The correlation found in our study between CT and SBNT showed that CT air trapping can detect even mild to moderate small airway obstruction as seen in our subjects who were all asymptomatic but nevertheless having physiological modifications. The aim was to validate CT air trapping quantification from a homogeneous model that could be further applied to various chronic obstruction situations such as COPD or asthma.

Our study has several potential limitations. First, we did not used whole expiratory volume also described for air trapping assessment but only a single set of four expiratory slices [19, 36]. We did this because of the difficulty for subjects to sustain breath-hold at low lung volumes and furthermore in keeping with the recommendation made by the ethics committee to limit the radiation dose as well as the “As Low As Reasonably Achievable” principle. We cannot know from this study whether analysis on the whole lung volume would have improved the correlations, nonetheless our results showed similar significant air trapping heterogeneity between the upper, middle, and lower regions to that found by Bankier and colleagues in their work on a lung transplant population [37]. Regardless of slice level, each remained significantly associated with dN2. Even if AUC was slightly higher for E/I MLD in slice 2 (i.e. through the carina), we did not recommend the use of only one expiratory slice as its index could not be applied to pathologies such as asthma, which have been proven to have widely heterogeneous spread [38].

Second, although use of a spirometer to control lung volume during acquisition is not standard practice, in this study it provided proof of inspiration and expiration volume.
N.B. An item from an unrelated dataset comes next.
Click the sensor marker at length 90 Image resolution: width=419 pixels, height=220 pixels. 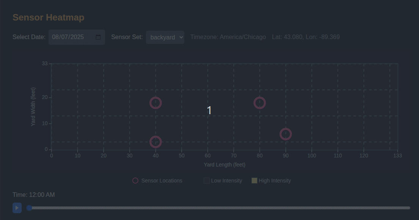pos(286,134)
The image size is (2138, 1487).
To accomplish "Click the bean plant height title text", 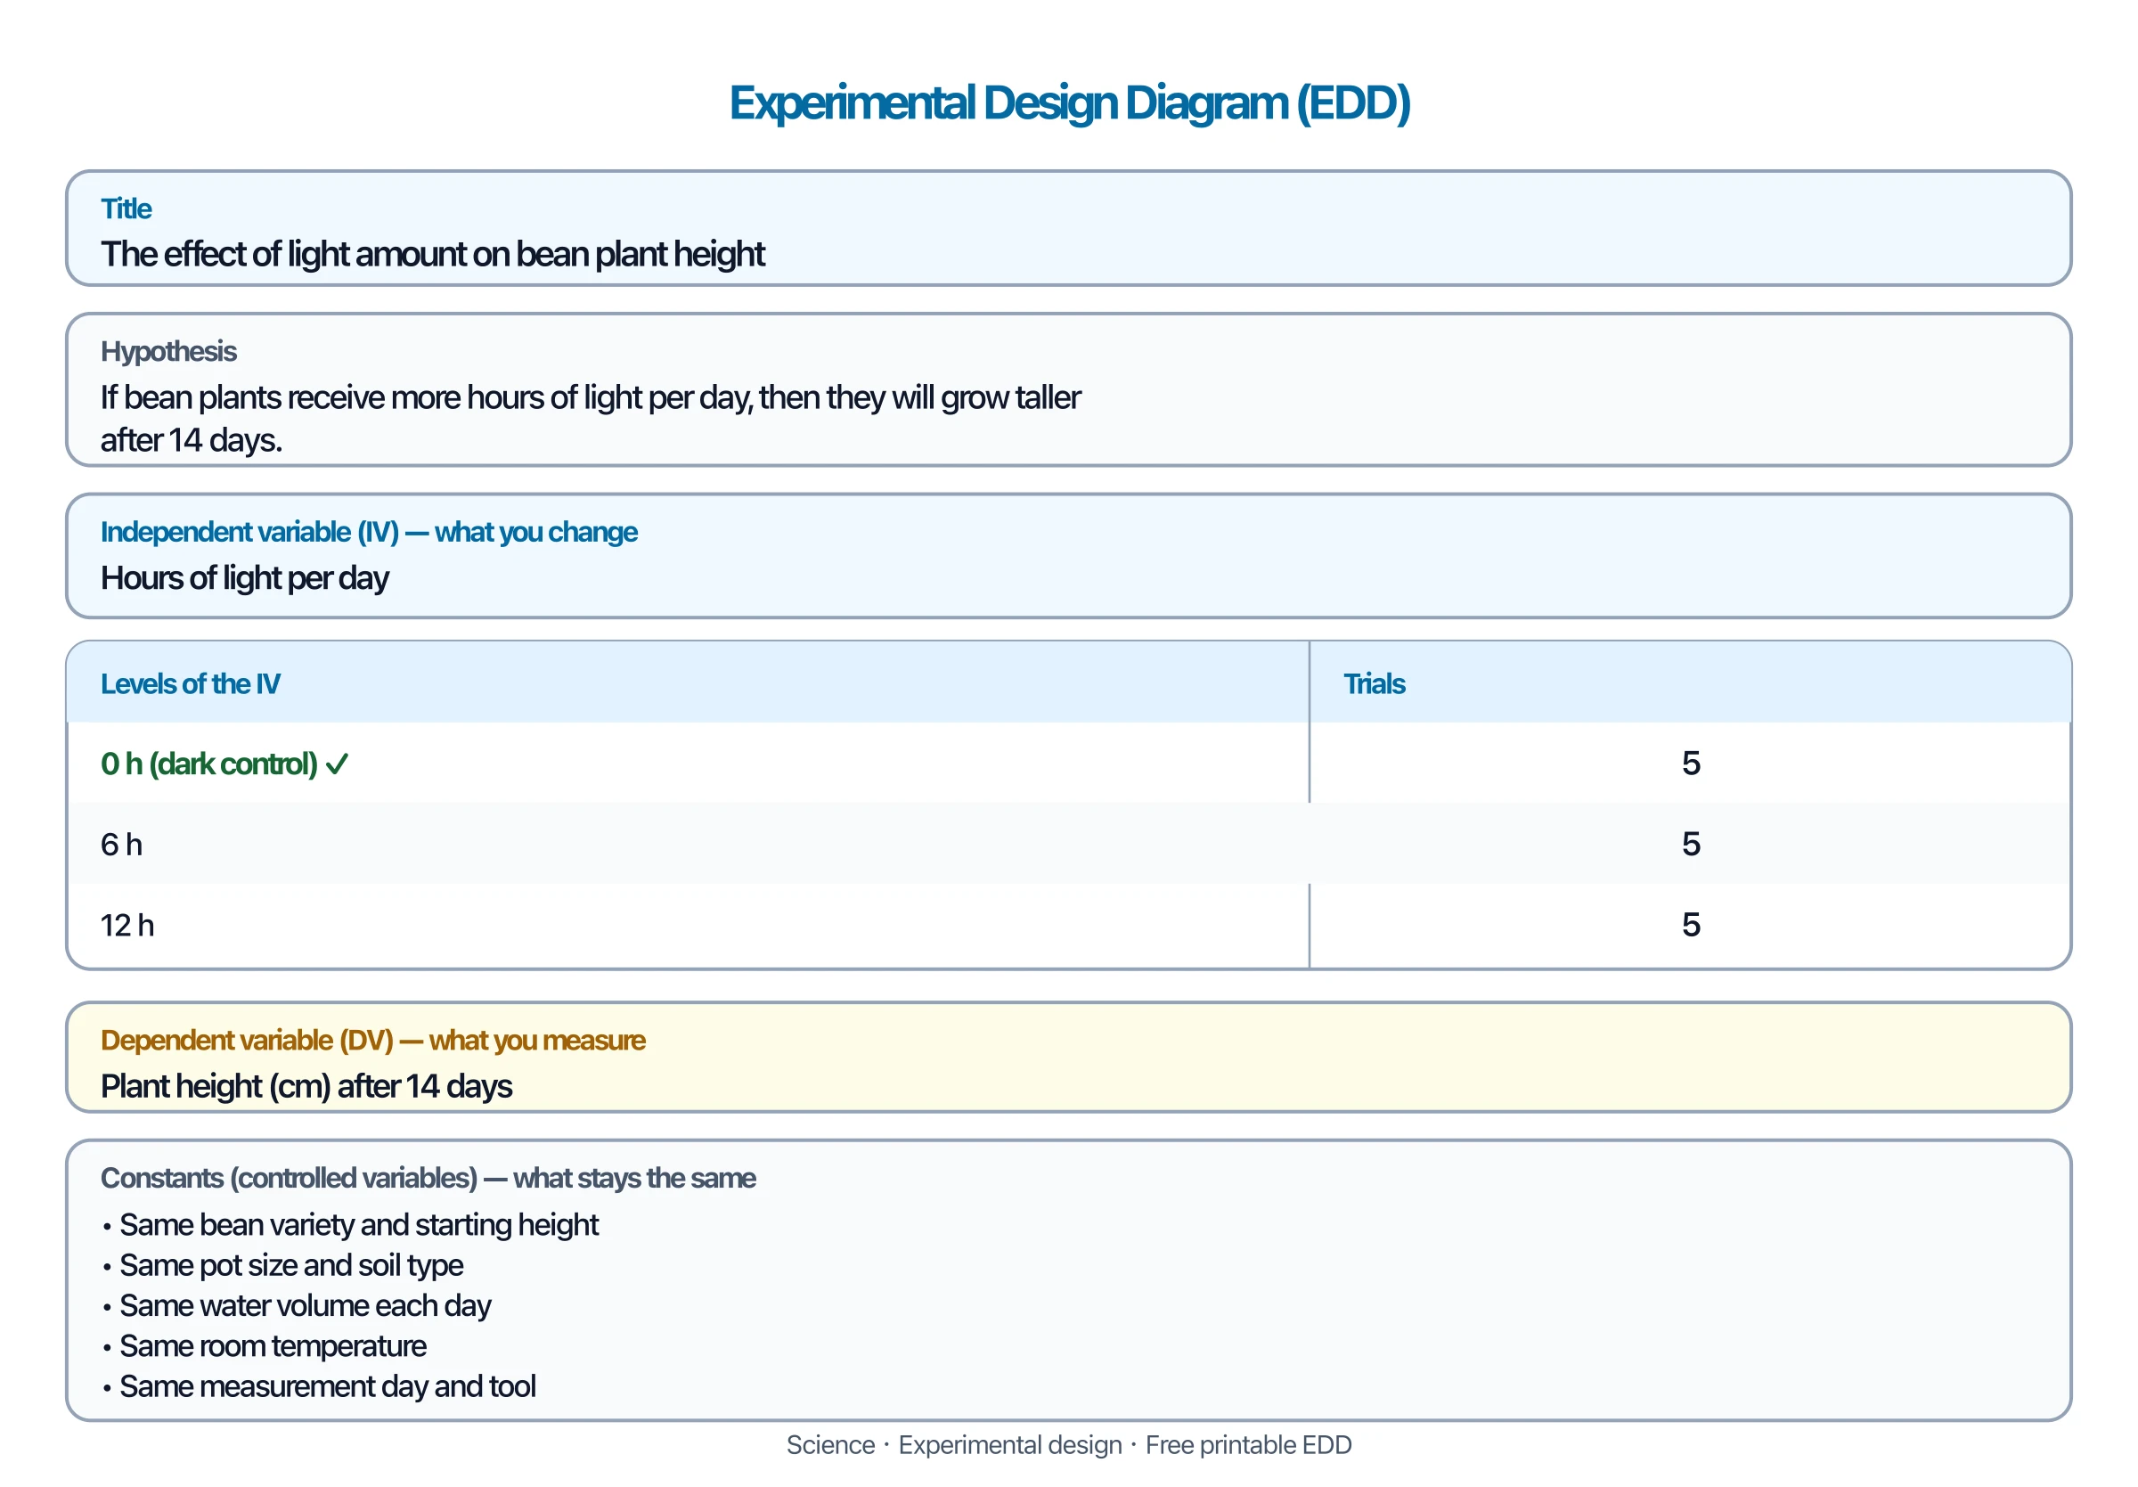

Another potential limitation is the lack of emphysematous lesions in our population. The elective site of measurement should be adapted in COPD patients with such lesions as stated by Matsuoka [39].

Conclusions

Our study demonstrated that in asymptomatic subjects with small airway obstruction, software-assisted CT air trapping quantification correlated with SBNT. E/I and (E-I)/I MLD are equally representative of small airway obstruction and could be used as a small airway obstruction biomarker.